Praying for your strength,
Angel V. Cole

Kyle said...

Big Dog... you are the only one who knows Murphy; who knows when he's having fun and when he is not. You know the quality of life he is having. You know the suffering he is enduring. Yes, decisions are left to you alone and they are very difficult decisions.

I do not believe anyone would vote Murphy off the island, but I do believe everyone has his best interest at heart. Understand the Murphy has thousands of fans who only want what they believe, to the best of their knowledge, is best for him.

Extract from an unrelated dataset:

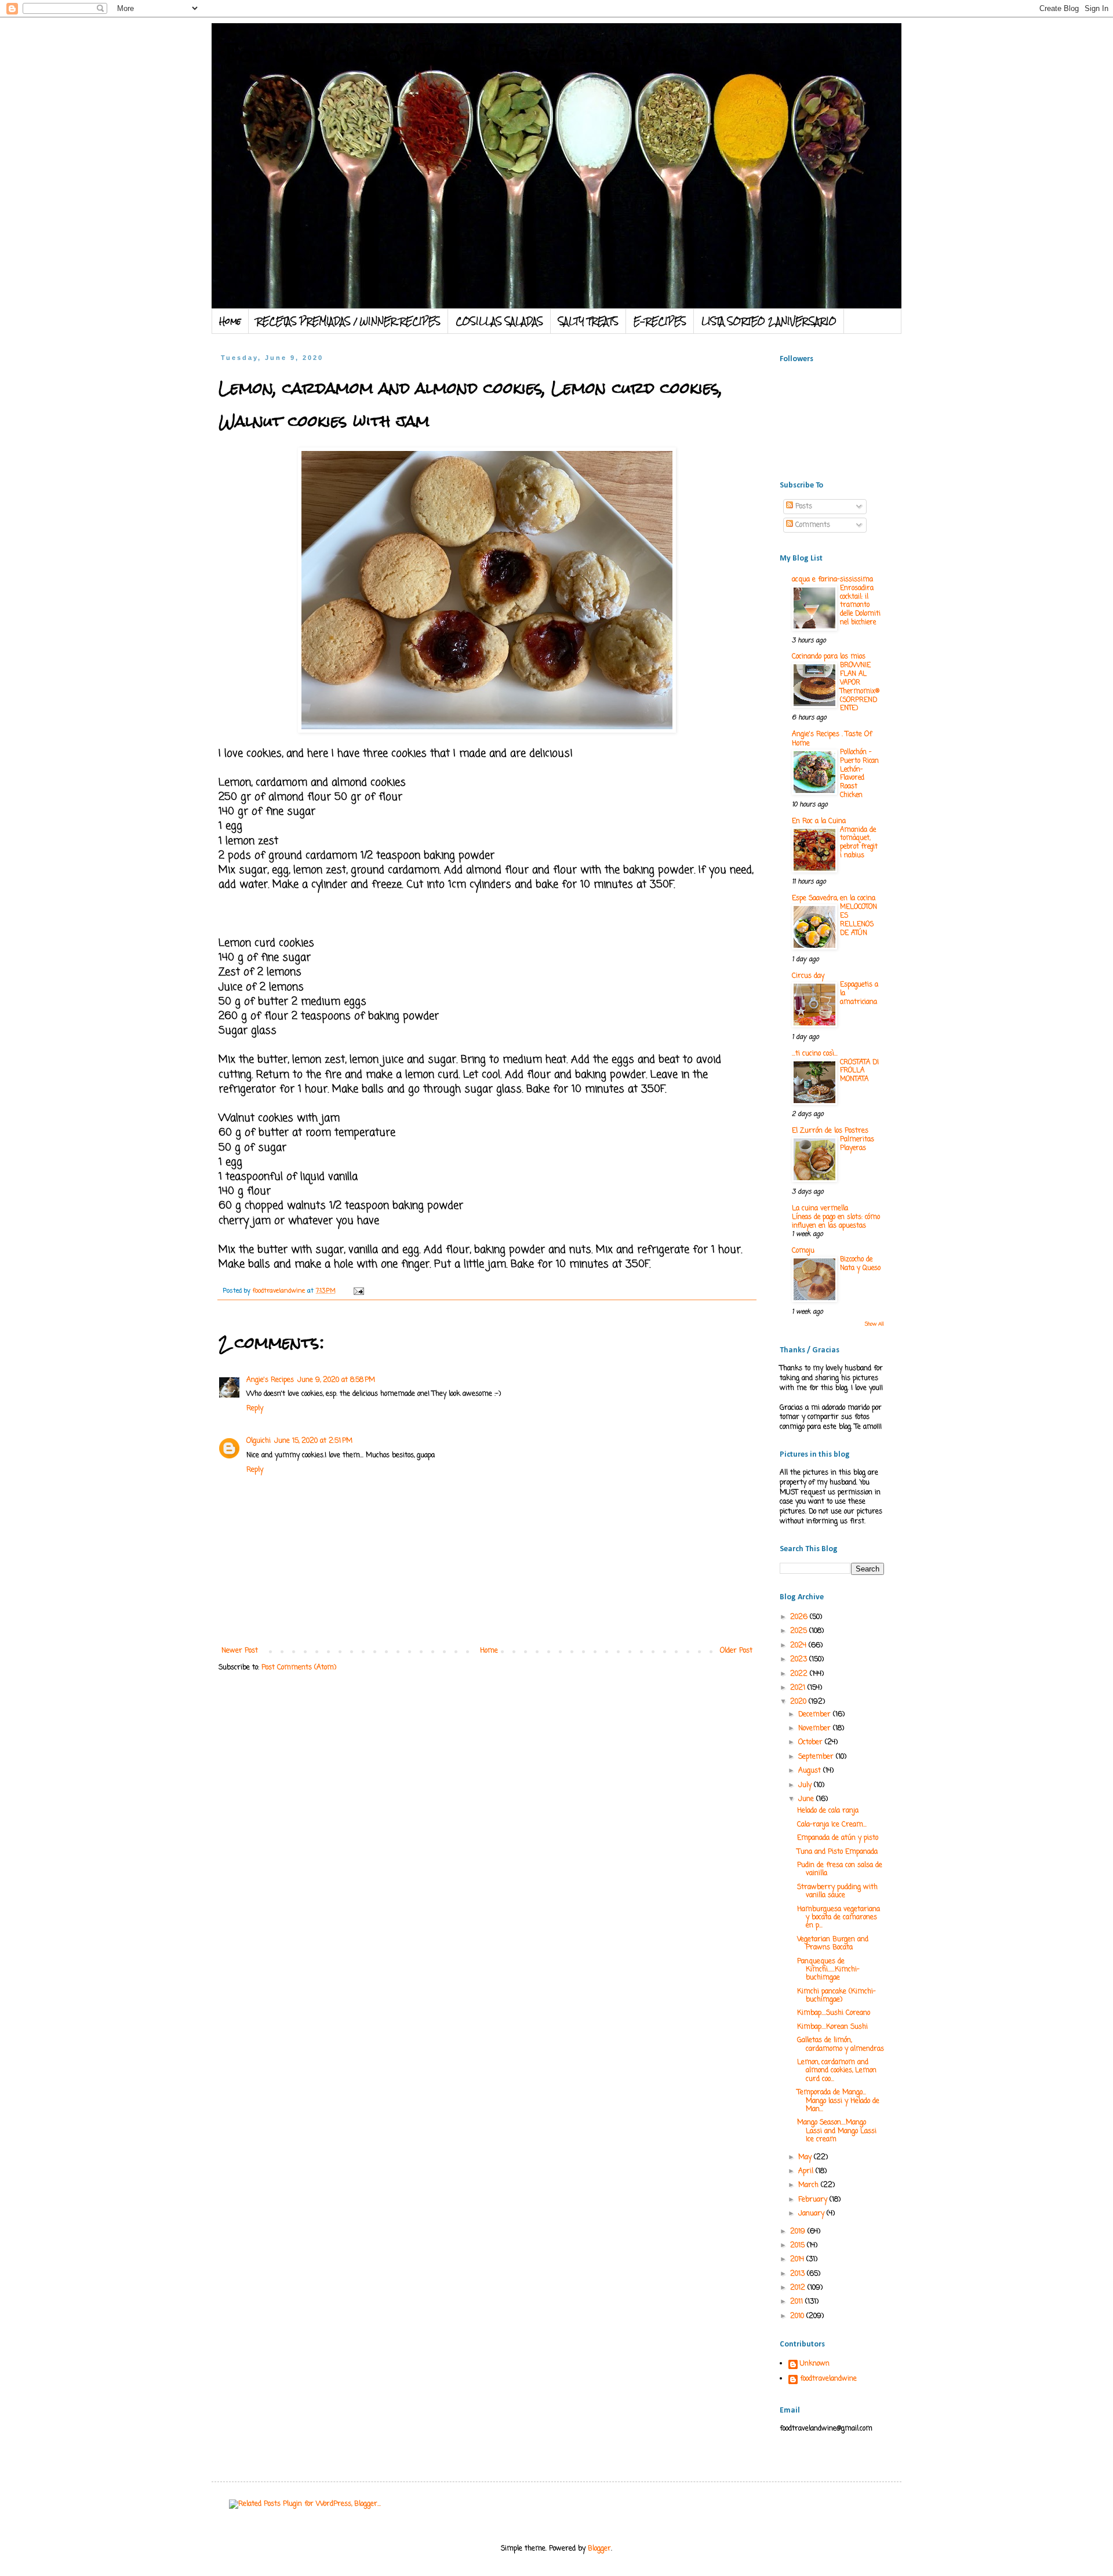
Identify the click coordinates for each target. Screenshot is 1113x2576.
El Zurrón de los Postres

I pray that you know when Murphy is ready to leave the island; not when you are ready for him to leave.

Kyle Carr

Anonymous said...

I love that you are committed to your boys. Be positive and courageous.. (you already are). Tour path its challenging... But there is love.

Anonymous said...

I have been down your road one too many times The first time ironically with a cat named Murphy He was my baby, my first pet of my own as an adult He was diagnosed with renal lymphoma just before his 16th birthday
In my mind there was no choice but to do everything I could to help him He had chemo It was awful, it didn't work and within 3 mos my gorgeous boy was gone. He tried though Every moment he felt good he tried to be his old self and he fought until the last seconds of his life Looking back I am sorry that I put him thru it but at the time I felt like there was no choice
This past summer I lost another cat to cancer just before her 20th birthday. She had inoperable lung cancer She was diabetic There was no treatment option Miraculously she never even seemed sick until the days before she died due to the tumor rupturing. This is getting long. The point I want to make is that what I came to realize is that these guys trust us with all their heart 100% trust We do our best to care for them and when it comes down to the hardest decisions of all- life and death decisions we can't forget that trust and that they are believing with every fiber that we will care for them, help them to feel better. You adore your dogs and want to do what is best for Murphy He adores you and you know he would always want to be with you. Look into his eyes, this is his life- find his heart He will tell you if he has had enough and he will trust you to listen

Anonymous said...

Luke:
Words cannot convey the feelings in my heart. Having spent much time with you and your pups, I know first hand how much they mean to you. They truly are your "boys", your family, your companions, your best buddies...all of this and more. I know that you have a passion for eradicating cancer and that your WALK was only the beginning of that journey/mission. Only you can make your choices for Murphy. Please do not dwell too much on others comments in regard of your choices.....however; KNOW that so many people are praying for you and encouraging you to be strong. You and Murphy and Hudson remain in our hearts, our thoughts, and our prayers. My heart truly aches for you and the situation that you and Murpy find yourselves in. As your friend, I am here for you to talk with anytime, I am here praying for you, and I am here wishing that I had some perfect comforting words to help.
Love, Patty Gartmann and my family

Anonymous said...

It's not an easy decision to make and you undoubtedly love Murphy. I will be praying for both you and Murphy.

Chibi Okamiko said...

There's always going to be a few fools on the internet. I remember when my Delilah needed a harness for me to help support her going upstairs (She was a Saint Bernard). I asked on Yahoo answers for pictures and plans, explaining what I wanted and people actually suggested I put her down for simply needing a little help going upstairs!

I lost Delilah last July to bone cancer (at the age of twelve), but she decided her time, not some stranger on the internet.

Murphy's in my thoughts, you all hang in there!